### Information provided
^^^^^^^^^^^^^^^^

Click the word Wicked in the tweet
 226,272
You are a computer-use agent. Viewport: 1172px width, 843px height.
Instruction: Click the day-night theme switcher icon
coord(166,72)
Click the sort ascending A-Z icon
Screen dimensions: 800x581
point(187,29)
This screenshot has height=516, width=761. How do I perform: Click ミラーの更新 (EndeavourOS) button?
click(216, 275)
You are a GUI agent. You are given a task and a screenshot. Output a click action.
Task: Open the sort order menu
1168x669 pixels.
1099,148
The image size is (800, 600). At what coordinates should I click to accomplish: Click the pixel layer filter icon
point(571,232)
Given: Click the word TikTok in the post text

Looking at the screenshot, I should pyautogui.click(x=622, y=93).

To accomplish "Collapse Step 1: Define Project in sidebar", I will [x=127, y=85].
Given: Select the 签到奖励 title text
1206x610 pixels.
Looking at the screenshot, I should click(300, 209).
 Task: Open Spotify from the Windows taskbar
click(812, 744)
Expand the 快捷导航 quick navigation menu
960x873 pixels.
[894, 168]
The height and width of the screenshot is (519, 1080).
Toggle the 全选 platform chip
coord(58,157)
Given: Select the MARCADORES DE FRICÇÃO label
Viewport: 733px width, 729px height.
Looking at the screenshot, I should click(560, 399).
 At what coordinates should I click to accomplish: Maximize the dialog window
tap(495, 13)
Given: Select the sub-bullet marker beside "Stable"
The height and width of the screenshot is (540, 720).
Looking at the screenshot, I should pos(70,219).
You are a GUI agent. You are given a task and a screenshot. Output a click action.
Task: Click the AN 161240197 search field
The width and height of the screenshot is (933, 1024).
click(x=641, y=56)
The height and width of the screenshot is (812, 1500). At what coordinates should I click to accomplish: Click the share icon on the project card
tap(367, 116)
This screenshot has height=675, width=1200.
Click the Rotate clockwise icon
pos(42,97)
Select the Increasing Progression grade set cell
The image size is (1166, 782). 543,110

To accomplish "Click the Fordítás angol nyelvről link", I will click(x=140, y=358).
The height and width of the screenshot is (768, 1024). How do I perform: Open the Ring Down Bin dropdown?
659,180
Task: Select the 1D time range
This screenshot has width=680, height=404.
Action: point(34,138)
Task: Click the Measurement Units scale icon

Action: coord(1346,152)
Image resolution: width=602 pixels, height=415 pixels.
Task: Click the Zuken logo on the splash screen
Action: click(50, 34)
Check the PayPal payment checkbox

^^^^^^^^^^^^^^^^

### What is expected
Write every entry out again. Leave each one exactly as it is.

### Answer to the exercise
Click the word Wicked in the tweet
 226,272
You are a computer-use agent. Viewport: 1172px width, 843px height.
Instruction: Click the day-night theme switcher icon
coord(166,72)
Click the sort ascending A-Z icon
Screen dimensions: 800x581
point(187,29)
This screenshot has height=516, width=761. How do I perform: Click ミラーの更新 (EndeavourOS) button?
click(216, 275)
You are a GUI agent. You are given a task and a screenshot. Output a click action.
Task: Open the sort order menu
1168x669 pixels.
1099,148
The image size is (800, 600). At what coordinates should I click to accomplish: Click the pixel layer filter icon
point(571,232)
Given: Click the word TikTok in the post text

Looking at the screenshot, I should pyautogui.click(x=622, y=93).

To accomplish "Collapse Step 1: Define Project in sidebar", I will [x=127, y=85].
Given: Select the 签到奖励 title text
1206x610 pixels.
Looking at the screenshot, I should click(300, 209).
 Task: Open Spotify from the Windows taskbar
click(812, 744)
Expand the 快捷导航 quick navigation menu
960x873 pixels.
[894, 168]
The height and width of the screenshot is (519, 1080).
Toggle the 全选 platform chip
coord(58,157)
Given: Select the MARCADORES DE FRICÇÃO label
Viewport: 733px width, 729px height.
Looking at the screenshot, I should click(560, 399).
 At what coordinates should I click to accomplish: Maximize the dialog window
tap(495, 13)
Given: Select the sub-bullet marker beside "Stable"
The height and width of the screenshot is (540, 720).
Looking at the screenshot, I should pos(70,219).
You are a GUI agent. You are given a task and a screenshot. Output a click action.
Task: Click the AN 161240197 search field
The width and height of the screenshot is (933, 1024).
click(x=641, y=56)
The height and width of the screenshot is (812, 1500). At what coordinates should I click to accomplish: Click the share icon on the project card
tap(367, 116)
This screenshot has height=675, width=1200.
Click the Rotate clockwise icon
pos(42,97)
Select the Increasing Progression grade set cell
The image size is (1166, 782). 543,110

To accomplish "Click the Fordítás angol nyelvről link", I will click(x=140, y=358).
The height and width of the screenshot is (768, 1024). How do I perform: Open the Ring Down Bin dropdown?
659,180
Task: Select the 1D time range
This screenshot has width=680, height=404.
Action: point(34,138)
Task: Click the Measurement Units scale icon

Action: coord(1346,152)
Image resolution: width=602 pixels, height=415 pixels.
Task: Click the Zuken logo on the splash screen
Action: click(50, 34)
Check the PayPal payment checkbox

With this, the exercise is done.